*** Opening of PROVIDED INFORMATION ***

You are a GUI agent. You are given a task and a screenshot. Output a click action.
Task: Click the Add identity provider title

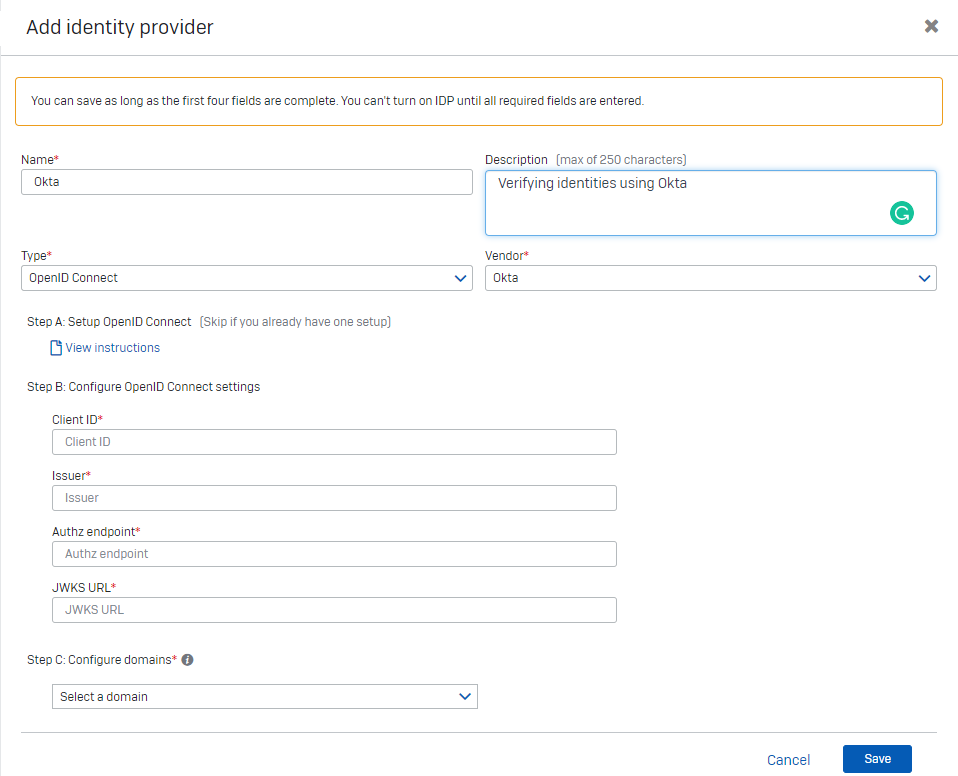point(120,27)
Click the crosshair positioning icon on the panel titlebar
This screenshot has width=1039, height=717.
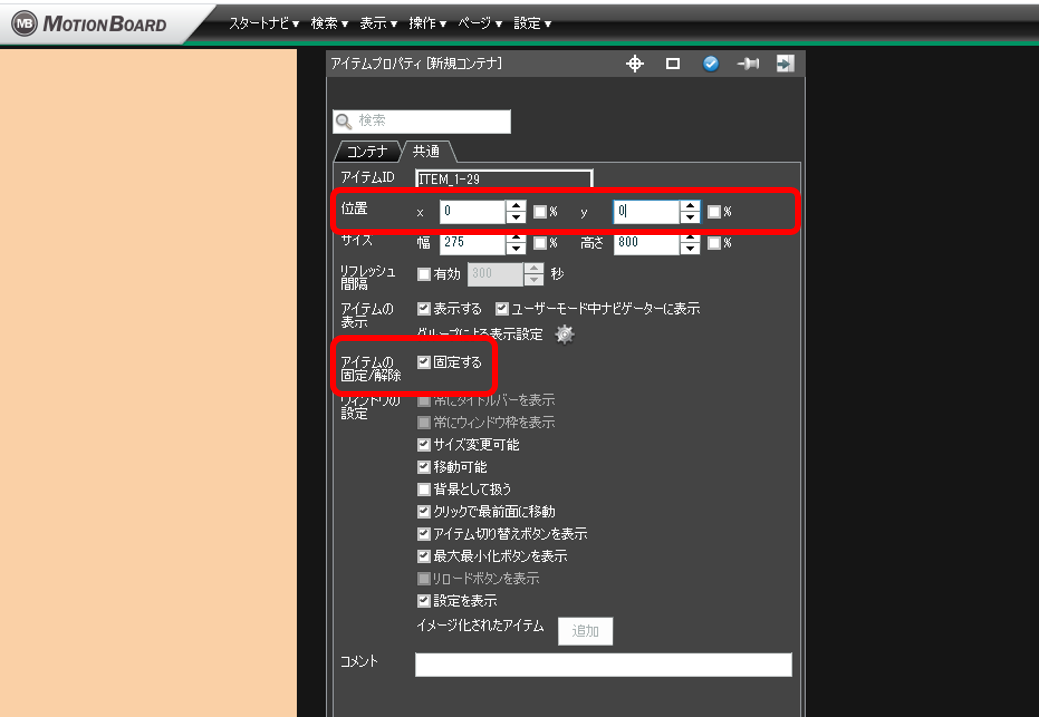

*** Close of PROVIDED INFORMATION ***

▸ PROBLEM TO SOLVE
Each record must be repeated exactly, and no picture may be carried over.

▸ YOUR SOLUTION
You are a GUI agent. You are given a task and a screenshot. Output a click action.
Task: Click the Add identity provider title

point(120,27)
Click the crosshair positioning icon on the panel titlebar
This screenshot has width=1039, height=717.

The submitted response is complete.